Ancien ministre malien Hamma Ag Mahmoud rejoint la coalition de l’imam Dicko

L’ancien ministre Hamma Ag Mahmoud apporte son soutien à la coalition dirigée par l’imam Dicko

Reportage
Portrait de Hamma Ag Mahmoud lors de son ralliement à la coalition

Hamma Ag Mahmoud, qui a occupé le poste de ministre du Travail et de la Fonction publique sous le régime du général Moussa Traoré entre 1986 et 1988, a également exercé comme préfet dans plusieurs régions du Mali : Sikasso, Koulikoro, Ségou, Gao et Tombouctou. Après avoir rejoint le Mouvement national de libération de l’Azawad (MNLA) lors de la rébellion de 2012, il a contribué activement à la signature de l’accord de paix de 2015 entre cette organisation et les autorités maliennes.
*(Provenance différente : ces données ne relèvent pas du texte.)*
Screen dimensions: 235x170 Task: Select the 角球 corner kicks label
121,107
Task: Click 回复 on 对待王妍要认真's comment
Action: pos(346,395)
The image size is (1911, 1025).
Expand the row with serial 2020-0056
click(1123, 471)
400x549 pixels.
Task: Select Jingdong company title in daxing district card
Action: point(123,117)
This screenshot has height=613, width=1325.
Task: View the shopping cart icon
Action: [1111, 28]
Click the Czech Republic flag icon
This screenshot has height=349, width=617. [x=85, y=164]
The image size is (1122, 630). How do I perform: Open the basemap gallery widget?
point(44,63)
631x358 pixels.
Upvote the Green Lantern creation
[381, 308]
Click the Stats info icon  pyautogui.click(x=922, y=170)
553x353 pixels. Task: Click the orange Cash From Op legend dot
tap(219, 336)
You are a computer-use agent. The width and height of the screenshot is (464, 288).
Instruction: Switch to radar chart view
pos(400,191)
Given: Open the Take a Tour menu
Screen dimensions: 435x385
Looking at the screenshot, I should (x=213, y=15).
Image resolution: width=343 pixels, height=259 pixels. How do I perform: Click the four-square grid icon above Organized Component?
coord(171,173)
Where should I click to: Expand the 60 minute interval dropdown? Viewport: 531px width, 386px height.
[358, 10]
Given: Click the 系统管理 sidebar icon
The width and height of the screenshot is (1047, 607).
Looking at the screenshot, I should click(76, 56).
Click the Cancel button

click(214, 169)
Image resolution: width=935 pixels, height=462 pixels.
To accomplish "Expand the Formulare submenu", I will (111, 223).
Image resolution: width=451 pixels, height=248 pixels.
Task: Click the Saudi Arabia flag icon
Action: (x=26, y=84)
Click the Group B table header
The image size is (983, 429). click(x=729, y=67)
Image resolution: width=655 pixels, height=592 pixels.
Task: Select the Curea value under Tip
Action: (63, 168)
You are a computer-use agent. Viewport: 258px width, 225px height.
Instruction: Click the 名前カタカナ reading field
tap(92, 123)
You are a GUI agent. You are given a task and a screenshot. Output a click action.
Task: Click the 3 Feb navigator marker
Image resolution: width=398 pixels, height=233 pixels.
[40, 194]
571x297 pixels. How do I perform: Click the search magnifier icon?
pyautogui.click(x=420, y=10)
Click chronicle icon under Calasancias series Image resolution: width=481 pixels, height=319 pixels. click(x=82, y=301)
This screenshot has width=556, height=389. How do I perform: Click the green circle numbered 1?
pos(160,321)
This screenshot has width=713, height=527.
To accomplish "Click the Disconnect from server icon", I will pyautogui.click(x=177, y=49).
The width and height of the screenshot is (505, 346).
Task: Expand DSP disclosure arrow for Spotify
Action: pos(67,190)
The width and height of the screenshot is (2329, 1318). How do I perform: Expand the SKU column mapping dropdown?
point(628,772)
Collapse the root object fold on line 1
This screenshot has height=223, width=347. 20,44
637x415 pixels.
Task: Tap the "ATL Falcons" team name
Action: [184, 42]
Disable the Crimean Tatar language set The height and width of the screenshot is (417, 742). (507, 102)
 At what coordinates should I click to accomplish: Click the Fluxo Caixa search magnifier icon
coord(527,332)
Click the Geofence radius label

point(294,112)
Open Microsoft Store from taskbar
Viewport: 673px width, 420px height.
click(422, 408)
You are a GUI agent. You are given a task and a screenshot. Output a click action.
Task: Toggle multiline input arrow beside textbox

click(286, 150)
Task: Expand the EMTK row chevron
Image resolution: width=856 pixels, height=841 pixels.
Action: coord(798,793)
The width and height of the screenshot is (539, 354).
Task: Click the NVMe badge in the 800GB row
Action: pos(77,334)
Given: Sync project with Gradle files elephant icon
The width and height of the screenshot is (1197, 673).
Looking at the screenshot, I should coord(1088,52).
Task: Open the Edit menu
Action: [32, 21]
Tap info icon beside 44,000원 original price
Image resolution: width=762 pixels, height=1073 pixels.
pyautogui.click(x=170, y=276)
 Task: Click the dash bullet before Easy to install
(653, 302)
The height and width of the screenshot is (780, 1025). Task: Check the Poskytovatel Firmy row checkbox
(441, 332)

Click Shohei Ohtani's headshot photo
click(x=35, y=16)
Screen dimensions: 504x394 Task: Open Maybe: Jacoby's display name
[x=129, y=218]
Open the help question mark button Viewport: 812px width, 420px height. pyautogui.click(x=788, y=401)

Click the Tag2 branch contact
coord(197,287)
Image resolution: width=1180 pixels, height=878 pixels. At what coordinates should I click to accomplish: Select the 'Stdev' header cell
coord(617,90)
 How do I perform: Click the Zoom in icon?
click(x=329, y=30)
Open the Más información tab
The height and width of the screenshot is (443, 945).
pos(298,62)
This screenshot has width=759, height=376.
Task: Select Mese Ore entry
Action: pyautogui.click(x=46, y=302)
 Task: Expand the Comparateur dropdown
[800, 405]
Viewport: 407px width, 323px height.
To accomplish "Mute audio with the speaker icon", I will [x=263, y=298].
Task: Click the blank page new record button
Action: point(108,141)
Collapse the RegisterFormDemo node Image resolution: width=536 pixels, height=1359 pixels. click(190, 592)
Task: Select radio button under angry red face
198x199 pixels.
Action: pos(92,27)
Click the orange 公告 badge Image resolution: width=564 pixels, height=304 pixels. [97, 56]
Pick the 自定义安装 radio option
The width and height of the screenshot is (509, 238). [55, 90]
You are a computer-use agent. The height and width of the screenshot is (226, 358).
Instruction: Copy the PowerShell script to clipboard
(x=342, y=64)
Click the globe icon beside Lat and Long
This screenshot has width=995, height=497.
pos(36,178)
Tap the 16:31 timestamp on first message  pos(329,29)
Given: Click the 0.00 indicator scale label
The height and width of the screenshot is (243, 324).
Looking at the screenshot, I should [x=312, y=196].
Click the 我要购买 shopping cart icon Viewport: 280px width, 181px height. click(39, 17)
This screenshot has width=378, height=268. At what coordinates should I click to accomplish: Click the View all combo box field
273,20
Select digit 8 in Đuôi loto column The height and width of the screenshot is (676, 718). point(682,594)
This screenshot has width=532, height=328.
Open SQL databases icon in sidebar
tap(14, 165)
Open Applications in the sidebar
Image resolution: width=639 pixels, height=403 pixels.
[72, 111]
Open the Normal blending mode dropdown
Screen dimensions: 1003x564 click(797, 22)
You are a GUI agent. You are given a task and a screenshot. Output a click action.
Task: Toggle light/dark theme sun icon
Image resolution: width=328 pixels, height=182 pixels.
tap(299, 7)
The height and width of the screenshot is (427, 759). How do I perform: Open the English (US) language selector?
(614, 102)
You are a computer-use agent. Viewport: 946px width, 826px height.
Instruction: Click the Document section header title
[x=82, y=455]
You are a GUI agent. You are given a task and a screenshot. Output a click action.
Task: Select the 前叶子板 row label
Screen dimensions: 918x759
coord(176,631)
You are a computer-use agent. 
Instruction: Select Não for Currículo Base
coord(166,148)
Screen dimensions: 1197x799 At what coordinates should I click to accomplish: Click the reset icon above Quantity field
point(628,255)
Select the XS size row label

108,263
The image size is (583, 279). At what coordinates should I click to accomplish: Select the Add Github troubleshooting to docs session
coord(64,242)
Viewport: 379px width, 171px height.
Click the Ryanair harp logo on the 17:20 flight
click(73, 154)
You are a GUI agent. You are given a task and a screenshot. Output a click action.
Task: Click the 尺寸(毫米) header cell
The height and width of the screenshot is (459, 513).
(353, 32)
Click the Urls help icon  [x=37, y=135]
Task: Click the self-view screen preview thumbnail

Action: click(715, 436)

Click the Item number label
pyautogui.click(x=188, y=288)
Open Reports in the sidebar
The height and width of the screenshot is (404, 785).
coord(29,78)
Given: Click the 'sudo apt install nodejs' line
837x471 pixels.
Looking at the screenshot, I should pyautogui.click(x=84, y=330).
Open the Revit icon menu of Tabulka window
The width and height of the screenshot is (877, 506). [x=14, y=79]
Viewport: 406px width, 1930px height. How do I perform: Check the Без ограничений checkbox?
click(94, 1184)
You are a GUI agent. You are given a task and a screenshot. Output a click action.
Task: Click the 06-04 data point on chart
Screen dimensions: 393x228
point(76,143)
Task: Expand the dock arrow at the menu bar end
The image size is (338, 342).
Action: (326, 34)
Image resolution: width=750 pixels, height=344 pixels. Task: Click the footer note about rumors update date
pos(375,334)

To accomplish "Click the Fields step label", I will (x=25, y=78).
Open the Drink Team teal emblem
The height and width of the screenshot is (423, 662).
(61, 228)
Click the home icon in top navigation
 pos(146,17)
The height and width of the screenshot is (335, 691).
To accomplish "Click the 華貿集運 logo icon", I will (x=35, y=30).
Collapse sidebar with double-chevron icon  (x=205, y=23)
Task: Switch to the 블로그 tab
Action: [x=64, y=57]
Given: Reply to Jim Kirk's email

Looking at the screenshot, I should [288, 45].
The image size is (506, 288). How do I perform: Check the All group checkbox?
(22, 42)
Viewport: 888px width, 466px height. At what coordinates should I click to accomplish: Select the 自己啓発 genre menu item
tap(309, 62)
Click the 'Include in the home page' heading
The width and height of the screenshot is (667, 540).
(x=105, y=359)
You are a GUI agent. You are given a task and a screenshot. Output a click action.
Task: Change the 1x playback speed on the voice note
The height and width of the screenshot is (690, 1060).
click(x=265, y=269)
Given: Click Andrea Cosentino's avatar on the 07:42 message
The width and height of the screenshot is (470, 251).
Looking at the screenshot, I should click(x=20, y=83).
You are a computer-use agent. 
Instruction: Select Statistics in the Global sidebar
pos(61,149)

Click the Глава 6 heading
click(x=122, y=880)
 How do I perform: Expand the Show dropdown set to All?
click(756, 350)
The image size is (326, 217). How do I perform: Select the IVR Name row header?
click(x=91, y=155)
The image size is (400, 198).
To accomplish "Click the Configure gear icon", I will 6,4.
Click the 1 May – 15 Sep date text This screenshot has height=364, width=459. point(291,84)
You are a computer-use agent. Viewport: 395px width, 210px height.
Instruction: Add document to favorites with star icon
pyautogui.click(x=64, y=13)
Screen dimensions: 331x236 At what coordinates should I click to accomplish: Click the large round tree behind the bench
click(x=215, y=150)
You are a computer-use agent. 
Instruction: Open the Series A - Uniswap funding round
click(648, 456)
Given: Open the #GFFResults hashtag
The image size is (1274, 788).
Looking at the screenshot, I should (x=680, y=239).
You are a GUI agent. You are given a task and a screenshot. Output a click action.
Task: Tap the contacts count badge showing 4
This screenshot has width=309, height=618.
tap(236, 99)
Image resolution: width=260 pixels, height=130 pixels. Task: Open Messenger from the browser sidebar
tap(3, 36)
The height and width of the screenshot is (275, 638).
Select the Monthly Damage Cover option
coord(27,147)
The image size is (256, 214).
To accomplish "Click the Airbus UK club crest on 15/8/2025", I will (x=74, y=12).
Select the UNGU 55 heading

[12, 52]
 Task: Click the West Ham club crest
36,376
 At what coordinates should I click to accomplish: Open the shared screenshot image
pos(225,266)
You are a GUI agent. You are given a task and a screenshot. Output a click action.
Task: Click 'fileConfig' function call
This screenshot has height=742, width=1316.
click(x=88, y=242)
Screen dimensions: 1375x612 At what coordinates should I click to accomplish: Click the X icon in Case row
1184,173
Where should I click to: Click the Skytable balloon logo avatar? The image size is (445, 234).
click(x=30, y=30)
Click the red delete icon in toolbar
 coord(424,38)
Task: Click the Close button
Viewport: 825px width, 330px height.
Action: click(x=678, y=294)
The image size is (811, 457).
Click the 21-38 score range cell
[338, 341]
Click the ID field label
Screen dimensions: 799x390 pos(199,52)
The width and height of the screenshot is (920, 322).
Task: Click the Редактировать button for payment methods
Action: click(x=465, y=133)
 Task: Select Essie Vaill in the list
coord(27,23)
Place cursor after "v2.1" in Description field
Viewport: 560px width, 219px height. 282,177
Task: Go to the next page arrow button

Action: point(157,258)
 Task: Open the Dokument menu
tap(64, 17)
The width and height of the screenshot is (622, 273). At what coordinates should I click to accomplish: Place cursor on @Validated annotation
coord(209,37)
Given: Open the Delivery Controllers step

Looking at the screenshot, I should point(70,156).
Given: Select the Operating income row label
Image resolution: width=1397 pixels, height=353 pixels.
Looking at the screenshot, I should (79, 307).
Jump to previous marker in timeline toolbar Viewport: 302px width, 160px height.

Un diagnostic sans concession sur l’état du pays

Depuis son exil en Mauritanie depuis 2011, Hamma Ag Mahmoud officialise aujourd’hui son adhésion à la Coalition des forces pour la République (CFR). « Le Mali traverse une période de crise profonde, un véritable effritement institutionnel », déclare-t-il. « Il est urgent que les Maliens s’unissent autour d’un projet commun, où chacun trouve sa place. La CFR montre la voie, et je crois que tous les citoyens doivent la soutenir pour organiser une conférence nationale capable de corriger les erreurs du passé. »

L’ancien ministre enfonce le clou : « Les rébellions et l’émergence des groupes jihadistes au Mali ne sont que les conséquences directes de l’échec de la classe politique ». Pour lui, seule une refonte du système politique permettra de redonner espoir aux populations.

Interrogé sur la possibilité d’un dialogue avec les groupes armés, dont certains sont liés à al-Qaïda, Hamma Ag Mahmoud se montre catégorique : « Si on les intègre à un projet collectif, on mettra fin à cette spirale de violence ». Selon lui, « rétablir une gouvernance transparente et équitable éliminera à la fois les jihadistes et les mouvements séparatistes ».

Charria ou République : un débat impossible à contourner

Ces derniers mois, le groupe jihadiste Jnim a tenté de modifier son discours pour se présenter comme un acteur politique légitime, notamment au Mali. Bien qu’il brandisse désormais le concept de « souveraineté » et prétende défendre les populations, son objectif reste inchangé : imposer sa version rigoriste de la charia. Dans ce contexte, peut-on envisager des négociations avec un tel mouvement sans renier les principes républicains ?

« Pourquoi pas ? », répond Hamma Ag Mahmoud. « Tous les principes fondamentaux de la démocratie – égalité, justice, respect des droits – doivent être appliqués en associant l’ensemble des Maliens, sans exception ».